Instructions to follow
Since the listing below shows pictures, leave them out and write out exactly the lines from the line with "You are a GUI" to the line with "Screen dimensions: 1500x754", both included, and no others.

Provided material
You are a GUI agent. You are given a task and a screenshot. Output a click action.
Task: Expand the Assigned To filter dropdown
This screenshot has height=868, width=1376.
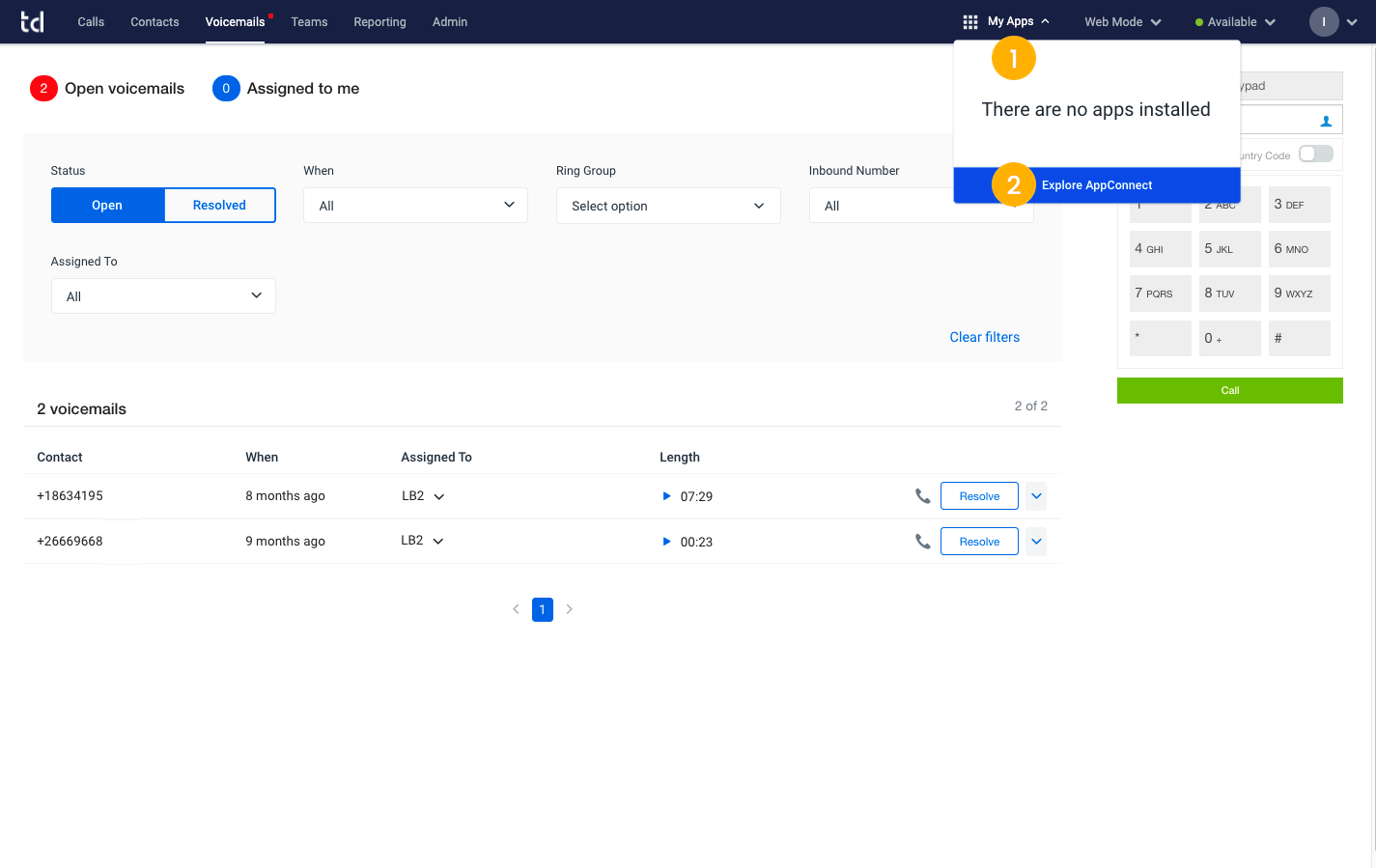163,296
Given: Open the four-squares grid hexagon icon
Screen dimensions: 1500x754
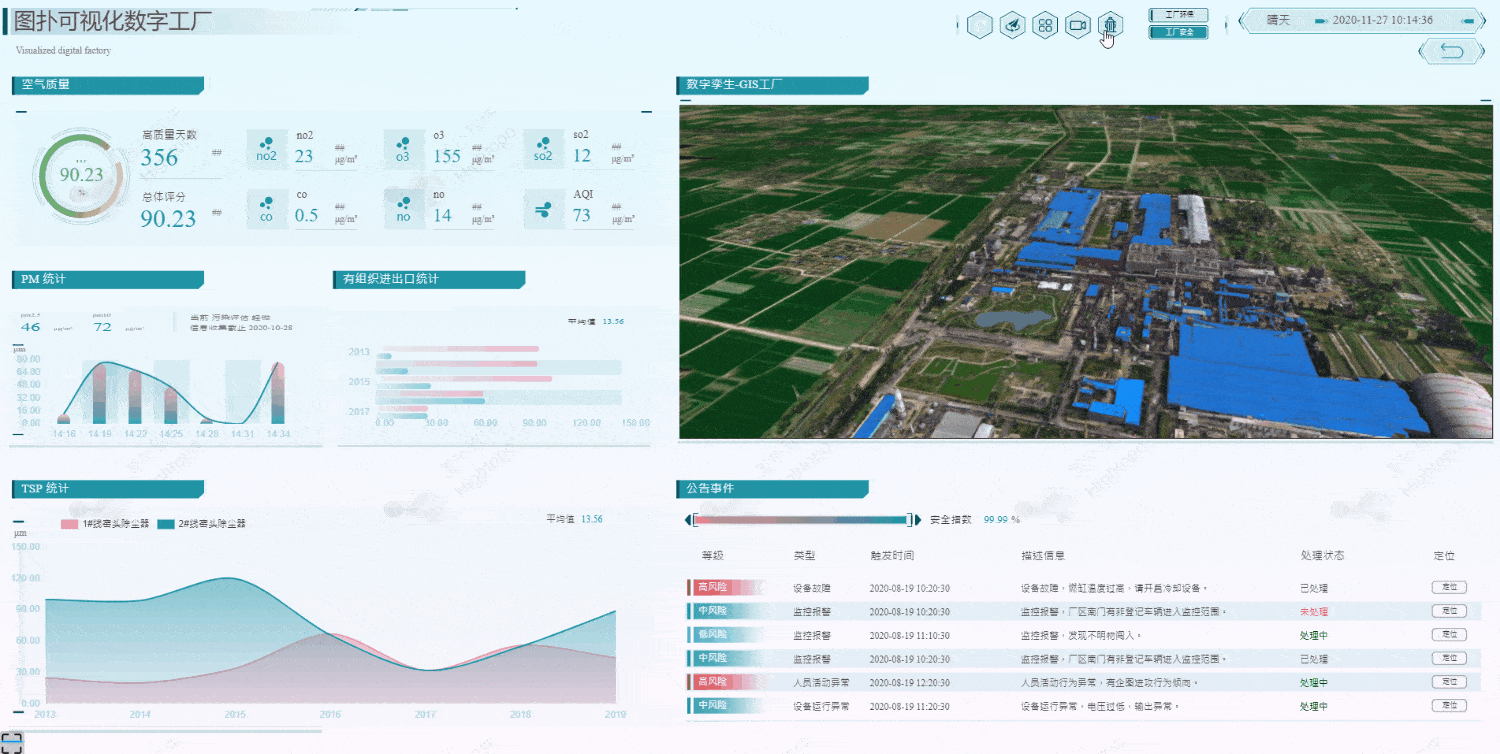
---
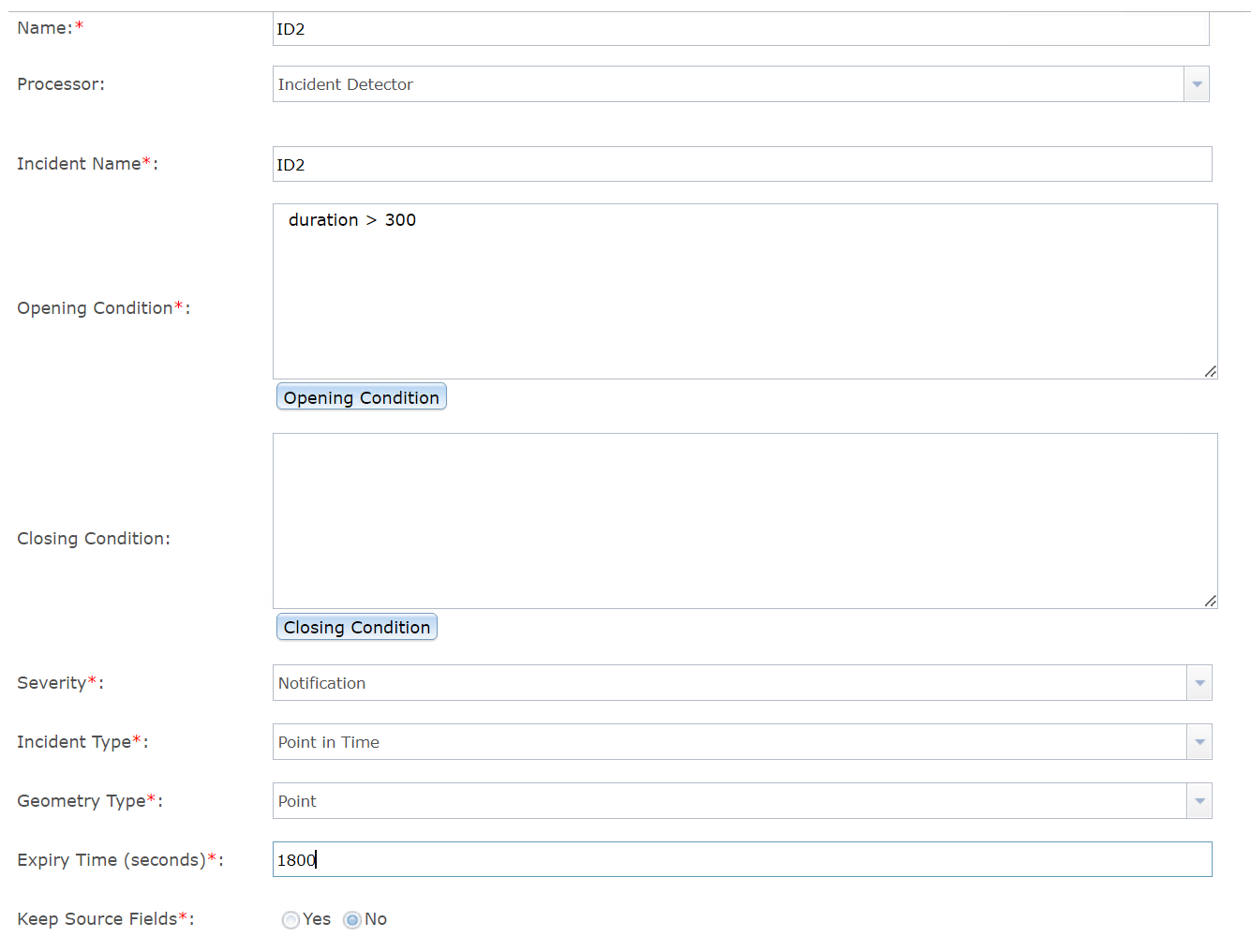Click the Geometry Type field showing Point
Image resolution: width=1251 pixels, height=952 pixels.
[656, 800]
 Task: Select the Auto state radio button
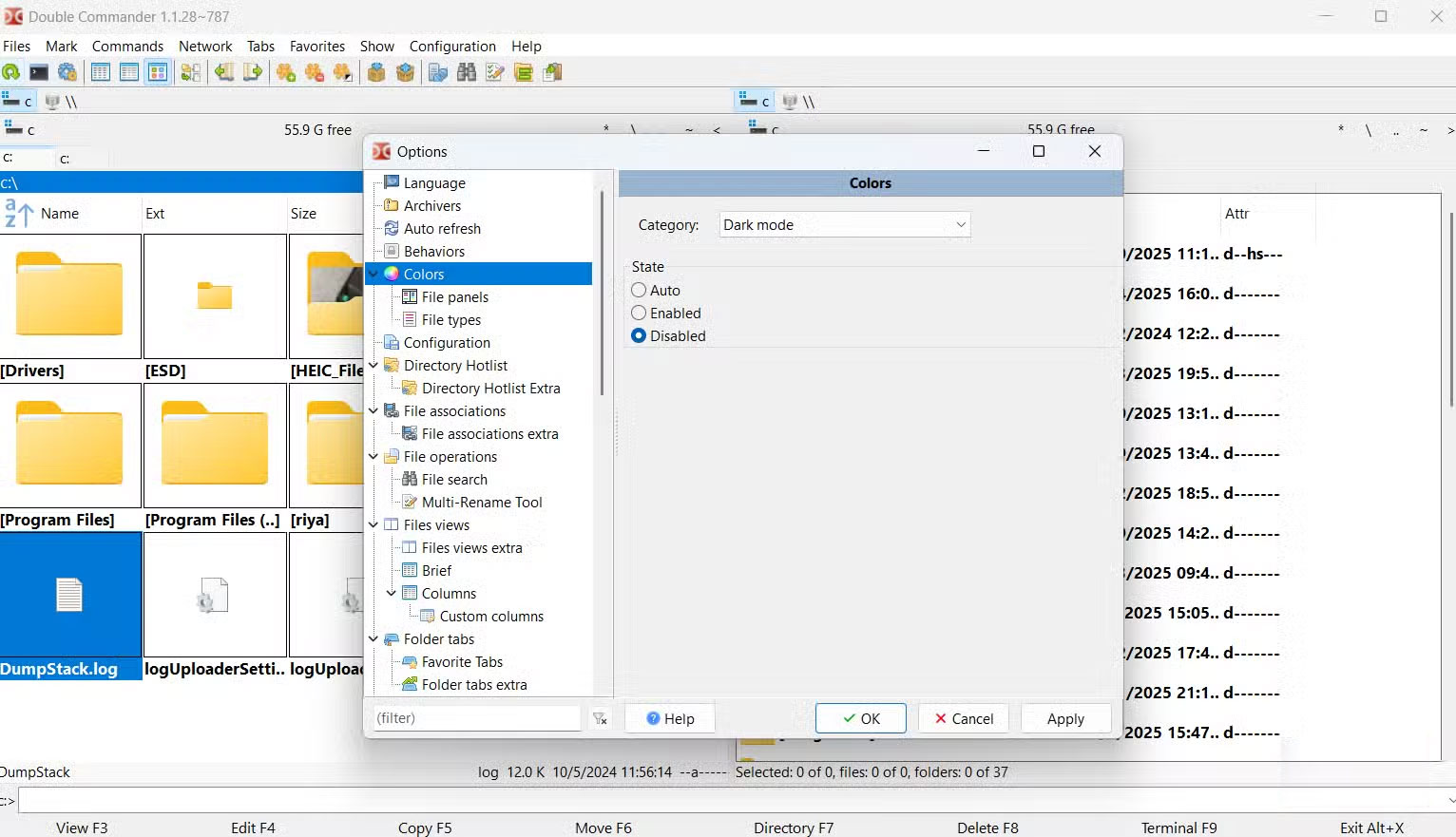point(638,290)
...
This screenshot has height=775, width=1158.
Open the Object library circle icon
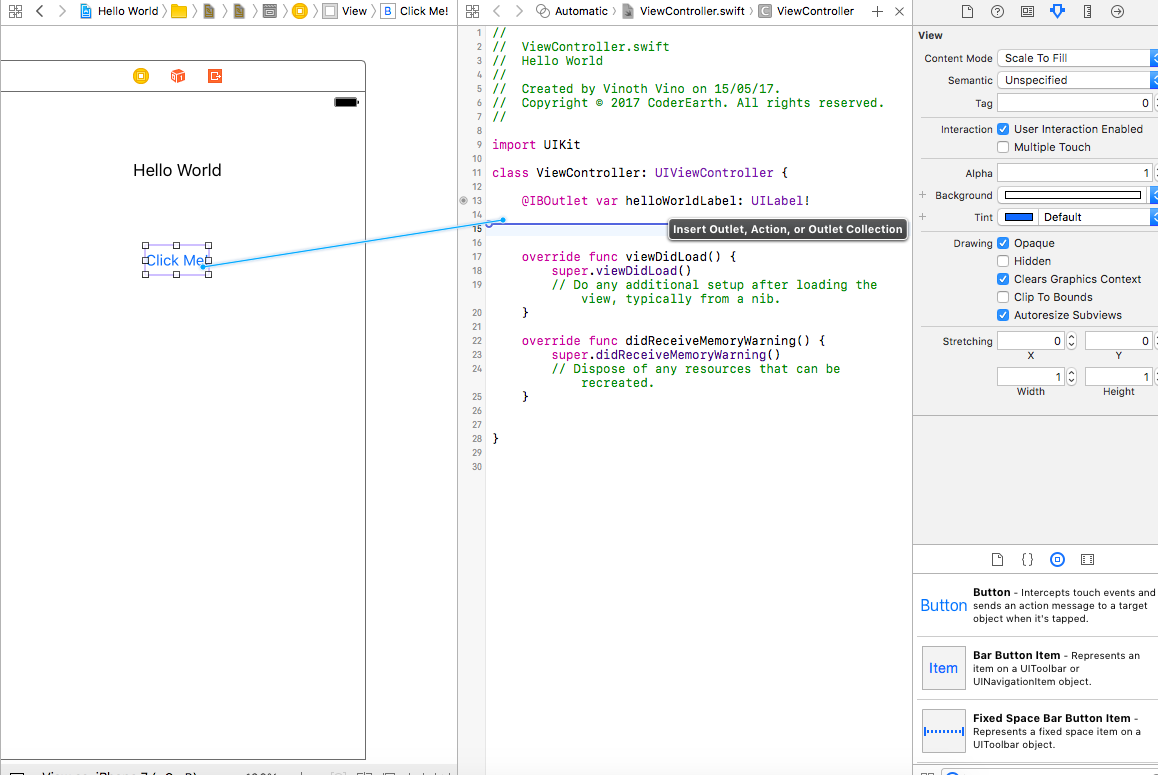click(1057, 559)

Response area
You are a GUI agent. You are given a task and a screenshot. Output a click action.
Task: Expand the Assigned To filter dropdown
This screenshot has height=868, width=1376.
163,296
Given: Open the four-squares grid hexagon icon
Screen dimensions: 1500x754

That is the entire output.